2012, «ЧасКор»[22]
Все, кто интересуется текстами популярного в России французского литератора Мишеля Уэльбека, помнят: в апреле 2019-го Эмманюэль Макрон вручил ему, «великому и ужасному», орден Почетного легиона, учрежденный еще Наполеоном в начале позапрошлого века: высшую награду сладкоголосой Франции. Так – наконец-то – «enfant terrible» стал Рыцарем Ордена. Как сообщили информационные агентства, президент Франции заявил: «Произведения писателя не являются пессимистичными, а „полны надежды на лучшее будущее“». Это парадоксальное уточнение мсье Макрона является тем более забавным, что последний на данный момент уэльбековский роман «Серотонин»[23], о котором не писали разве что самые ленивые или уставшие от горестной своей писанины критики (поэтому спойлеров для все еще не осиливших книгу не будет), – самый черный его роман. Оторваться от него, впрочем, как ни крути у виска, непросто: чужое психболото затягивает.
Роман, бесспорно, плохо написанный. Возможно, худший (с точки зрения стиля) текст «Рыцаря печального образа»-XXI. Все больше грешит 60+летний Мишель сбоями вкуса, все паршивей редактирует «википедические» абзацы, напрасно пытаясь поразить чье-то рассеянное внимание малозначимыми деталями, без которых можно было б легко обойтись – ну или сократить вдвое, имеющий уши да услышит: «Компания Graindorge, основанная в 1910 году в Ливаро, после Второй мировой войны занялась также камамбером и пон-левеком и пребывала когда-то в зените славы (будучи бесспорным лидером по производству ливаро, она занимала вторые строчки в рейтингах производителей двух других сыров нормандской триады), но в начале нового столетия вошла в кризисную спираль, закручивавшуюся все туже, вплоть до момента, когда в 2016 году Graindorge была выкуплена компанией Lactalis, мировым лидером молочной индустрии…» – от скуки скулы сводит, не так ли? Речь все-таки о художественном произведении, а не о статье в ежедневной газете, хотя все относительно, и серьезная проза порой чего только не миксует. Главное сделать талантливый микс из текстов разных жанров – «всего-то» дел! У Уэльбека с талантливым миксованием есть некоторые проблемы.

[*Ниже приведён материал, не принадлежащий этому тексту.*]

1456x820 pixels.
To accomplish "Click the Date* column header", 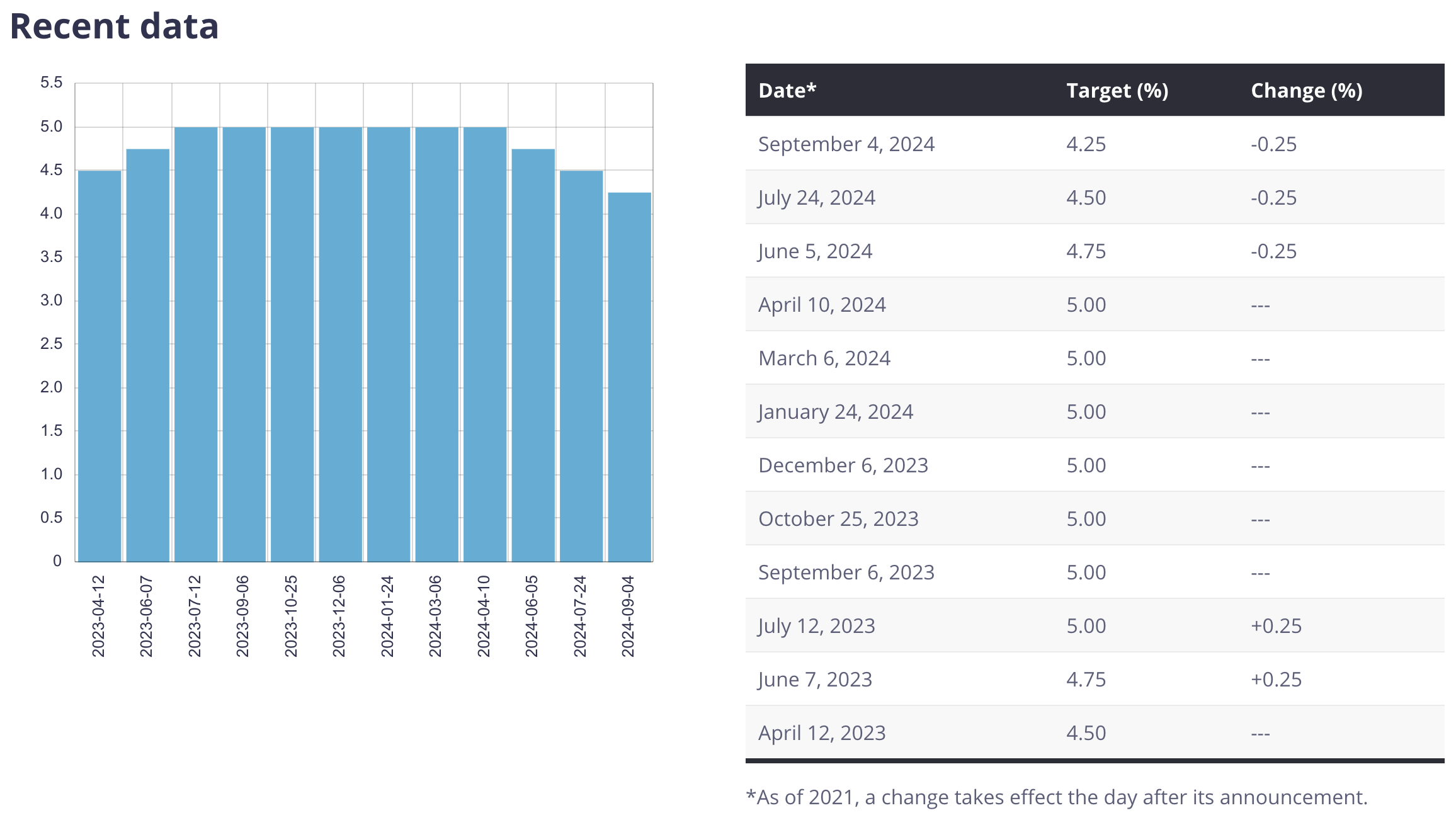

Впрочем, не раз он отмечал в интервью, что де не любит г-на Набокова и прочих так называемых стилистов. Быть может, оттого что его-то рыцарские stories (по обыкновению ладно скроенные и крепко сшитые), представляют собой собственно литслепок с его внешности. И хотя переходить с разбора текста на персону автора – дело предосудительное, позволительным все же будет отметить вольно или невольно, что «стертый язык» мсье уж очень напоминает «стертый» облик его самого: одно произрастает из другого. С лица воду не пить, но увы – сообщающиеся сосуды, и вот уж «мятая» физиономия скандальной знаменитости зеркалит «мятые» книжные фразы… Или с возрастом стал хуже писать?.. Ленив?.. Пожалуй, да: махнул на буквы рукой, ведь в тех же романах «Карта и Территория», «Возможность острова» или «Платформа» Мишель не был столь стилистически предсказуем. Хотя, возможно, дело еще и в самоповторах.
Попытка поэтизации уродства и жизненного распада терпит в «Серотонине» провал. Что еще скучнее (но, увы, реалистичнее): Уэльбек не пытается сколько-то романтизировать душевное расстройство персонажа намеренно – он механически, словно куклу, разбирает его на всевозможные составляющие, «крепит» на распялки чел-овечьего вивария и ставит острые, in vivo, опыты, размышляя, какую еще душевную пытку придумать для читающей публички, которая не сидит на антидепрессантах, насмерть поражающих угасающее воображение libido. И это еще один «стертый» прием, далеко не всегда работающий. Автор в своей якобы безоценочности и дистанцированности по отношению к происходящему с персонажем ставит читающему ловушку из букв, но сам в нее же и попадает. Буквы не прощают. Прием максимального отстранения пишущего от собственного текста действует на читателя порой полярным образом: не «трясет», не цепляет. Жесткого, внезапного нападения на чужие чувства не случается, а ведь как раз на него (на это самое нападение) Уэльбек наверняка рассчитывал, создавая «смятое» полотно из букв – ан слишком многое считывается еще до того, как автор поставил точку. Тем не менее этот мрачный роман не отпускает Homo Legens до самого финала, царапая, если уж не выскребая до дна, подноготную бессознательного… и тут уместен пассаж Ежи Леца: «Я думал, что опустился на самое дно, как вдруг снизу постучали».